全国省エネ推進ネットワーク

Vol.2見れば納得省エネ事例

省エネ事例②
省エネ取り組みの結果、他の経営改善にも繋がった
ショッピングセンターの事例

ホテルやレストラン、ショッピングセンターなどの業種は、他の業種に比べて光熱費の割合が高いことが多く、光熱費削減≒省エネ取組が経営課題の中で優先順位が上にくるため、省エネ意識が高い傾向にあります。
光熱費削減の取組の結果、それだけではない経営改善効果があったりすることを知っていただくと、意識が実行につながって、取り組まれる方がもっと増えるかもしれません。

光熱費削減は最重要経営課題だった

Aショッピングセンターさんは、東北の県庁所在地の駅前にある大型商業施設です。コストに占める光熱費の割合は約三分の一にもおよび、照明と空調にかかる費用がその大半を占めていました。以前は、大手流通がテナントの中核だったため、建物そのものの断熱等の省エネ対策はかなりしっかりとされていましたが、光熱費の削減は大きな経営課題となっていて、経営者の方も頭を悩ませていました。

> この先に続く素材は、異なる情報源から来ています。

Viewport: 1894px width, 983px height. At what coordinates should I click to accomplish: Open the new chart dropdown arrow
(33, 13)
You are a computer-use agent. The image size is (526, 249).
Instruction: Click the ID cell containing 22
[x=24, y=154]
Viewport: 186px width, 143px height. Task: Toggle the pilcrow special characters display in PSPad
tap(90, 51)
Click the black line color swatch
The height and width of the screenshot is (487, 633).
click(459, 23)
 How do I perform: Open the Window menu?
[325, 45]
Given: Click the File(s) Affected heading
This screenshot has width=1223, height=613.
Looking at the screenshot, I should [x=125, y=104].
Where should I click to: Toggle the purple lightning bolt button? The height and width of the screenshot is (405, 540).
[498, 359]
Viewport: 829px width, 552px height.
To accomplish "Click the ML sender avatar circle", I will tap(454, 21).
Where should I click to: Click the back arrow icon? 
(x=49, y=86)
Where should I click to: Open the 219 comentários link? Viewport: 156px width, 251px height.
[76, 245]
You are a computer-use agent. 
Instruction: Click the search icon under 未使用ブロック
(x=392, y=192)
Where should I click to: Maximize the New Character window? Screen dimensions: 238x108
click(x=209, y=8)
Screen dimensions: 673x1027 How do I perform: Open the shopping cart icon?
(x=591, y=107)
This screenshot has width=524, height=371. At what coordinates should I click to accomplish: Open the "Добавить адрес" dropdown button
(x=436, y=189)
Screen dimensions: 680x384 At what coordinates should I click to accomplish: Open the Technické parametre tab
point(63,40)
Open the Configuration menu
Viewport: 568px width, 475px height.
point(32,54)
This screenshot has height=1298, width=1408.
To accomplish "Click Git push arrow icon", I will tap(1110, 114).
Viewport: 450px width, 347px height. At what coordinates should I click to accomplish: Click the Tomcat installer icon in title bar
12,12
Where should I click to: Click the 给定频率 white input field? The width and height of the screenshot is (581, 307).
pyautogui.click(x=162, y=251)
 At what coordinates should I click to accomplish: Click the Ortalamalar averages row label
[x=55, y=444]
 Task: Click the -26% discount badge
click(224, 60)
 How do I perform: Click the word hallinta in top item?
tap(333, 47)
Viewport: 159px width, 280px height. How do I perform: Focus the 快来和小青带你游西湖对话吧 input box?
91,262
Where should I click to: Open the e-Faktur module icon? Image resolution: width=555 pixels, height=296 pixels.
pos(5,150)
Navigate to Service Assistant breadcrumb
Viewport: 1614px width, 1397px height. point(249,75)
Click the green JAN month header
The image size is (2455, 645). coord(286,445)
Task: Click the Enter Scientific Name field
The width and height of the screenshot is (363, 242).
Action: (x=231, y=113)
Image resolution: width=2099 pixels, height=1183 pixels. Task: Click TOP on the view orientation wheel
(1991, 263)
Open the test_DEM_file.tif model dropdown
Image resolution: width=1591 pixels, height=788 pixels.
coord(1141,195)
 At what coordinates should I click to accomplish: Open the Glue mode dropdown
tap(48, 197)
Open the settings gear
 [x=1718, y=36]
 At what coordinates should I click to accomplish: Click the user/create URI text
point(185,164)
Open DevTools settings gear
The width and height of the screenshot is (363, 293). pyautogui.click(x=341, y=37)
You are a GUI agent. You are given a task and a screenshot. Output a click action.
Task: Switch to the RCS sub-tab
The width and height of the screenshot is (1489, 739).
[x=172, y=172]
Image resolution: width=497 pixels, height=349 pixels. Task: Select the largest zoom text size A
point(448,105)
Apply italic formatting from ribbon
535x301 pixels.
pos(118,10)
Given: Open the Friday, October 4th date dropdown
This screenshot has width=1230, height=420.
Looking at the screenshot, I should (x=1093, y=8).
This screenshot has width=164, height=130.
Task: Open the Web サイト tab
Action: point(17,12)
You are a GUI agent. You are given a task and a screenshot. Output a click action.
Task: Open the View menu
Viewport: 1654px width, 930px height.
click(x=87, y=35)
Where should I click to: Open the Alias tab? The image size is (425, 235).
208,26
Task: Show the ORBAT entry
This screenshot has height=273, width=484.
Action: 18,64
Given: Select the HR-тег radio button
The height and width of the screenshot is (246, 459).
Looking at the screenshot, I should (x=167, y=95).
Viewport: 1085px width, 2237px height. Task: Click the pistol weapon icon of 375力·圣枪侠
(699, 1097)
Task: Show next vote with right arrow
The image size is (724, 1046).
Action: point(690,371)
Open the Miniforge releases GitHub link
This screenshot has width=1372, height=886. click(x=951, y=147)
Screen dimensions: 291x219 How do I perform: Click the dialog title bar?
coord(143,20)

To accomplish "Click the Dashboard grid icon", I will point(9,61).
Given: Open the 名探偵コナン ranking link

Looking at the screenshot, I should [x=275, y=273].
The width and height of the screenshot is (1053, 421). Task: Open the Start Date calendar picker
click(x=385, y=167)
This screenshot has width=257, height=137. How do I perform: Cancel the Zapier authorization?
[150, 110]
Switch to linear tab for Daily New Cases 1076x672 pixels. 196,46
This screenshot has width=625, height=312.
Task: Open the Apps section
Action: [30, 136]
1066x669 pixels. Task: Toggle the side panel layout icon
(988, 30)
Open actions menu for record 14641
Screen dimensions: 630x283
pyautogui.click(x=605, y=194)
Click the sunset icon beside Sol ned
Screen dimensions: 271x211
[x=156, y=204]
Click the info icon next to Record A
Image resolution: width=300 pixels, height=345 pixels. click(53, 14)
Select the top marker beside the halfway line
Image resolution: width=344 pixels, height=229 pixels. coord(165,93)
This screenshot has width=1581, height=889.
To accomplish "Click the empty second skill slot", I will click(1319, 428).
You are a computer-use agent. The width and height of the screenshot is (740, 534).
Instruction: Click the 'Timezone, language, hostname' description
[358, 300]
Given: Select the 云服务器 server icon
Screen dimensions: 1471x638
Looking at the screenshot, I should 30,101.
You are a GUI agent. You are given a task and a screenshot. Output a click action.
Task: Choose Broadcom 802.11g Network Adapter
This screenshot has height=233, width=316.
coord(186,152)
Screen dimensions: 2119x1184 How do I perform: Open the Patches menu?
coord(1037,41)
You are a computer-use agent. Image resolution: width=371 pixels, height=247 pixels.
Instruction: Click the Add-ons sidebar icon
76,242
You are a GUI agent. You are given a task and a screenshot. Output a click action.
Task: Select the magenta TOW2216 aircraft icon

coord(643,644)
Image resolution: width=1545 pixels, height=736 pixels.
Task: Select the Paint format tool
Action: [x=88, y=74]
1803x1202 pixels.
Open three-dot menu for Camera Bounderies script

削減の第一歩として契約電力の見直しを検討したところ、普段からつきあいのある電力会社の子会社が、省エネルギーに関する相談に無料でのってくれる、「省エネルギー相談地域プラットフォーム」という事業に参画していることを知りました。そこで、様々な光熱費削減の手段について、プラットフォームからの提案を受けることにしました。

LED照明の導入の結果、光熱費削減だけでないさらなる効果が!

プラットフォームからは、「省エネに取り組むことでさらに光熱費削減になる」とのアドバイスを受け、LED照明の導入に踏み切りました。
現段階では部分的な導入にとどまっているそうですが、LEDに替えたことにより思わぬ副次的な効果があったとのことです。

5階の本屋さんをまずLED化したところ、蛍光灯に比べてフロア全体が明るくなったので雰囲気が良くなり、お客様の滞在時間が伸びたそうです。
他にも、本棚に設置されていて直接本を照らしている照明もLEDにしたことで本の「焼け」がなくなり、返本の際に焼けて廃棄していた本の数が減るという効果もあったとのこと。

また、以前の省エネ取り組みでは、テナントが入っていない空きスペースや、お客様が通らないバックヤードは蛍光灯を消灯するという対策をとっていましたが、LEDにすることでそのような部分も常時点灯することが出来るようになりました。
その結果、店内で暗いところがなくなり、転倒防止や痴漢対策など、防犯や防災の観点で安全・安心が高まり、お客様にとっても従業員にとっても環境の改善効果は大きかったと実感されたそうです。

引き続き支援を受けながら、更なる取組を検討

今回のLED部分導入の効果を受けて、今後プラットフォームの支援を受けながら、補助金の活用も視野に入れてLEDの全館導入をしていこうと検討されています。
空調についても個別空調などへの設備更新を検討中ですが、大型施設における空調設備更新の事例がなかなか見つからないそうで、新たにできた人的ネットワークを活用しながら情報収集をし、さらなる改善を目指しています。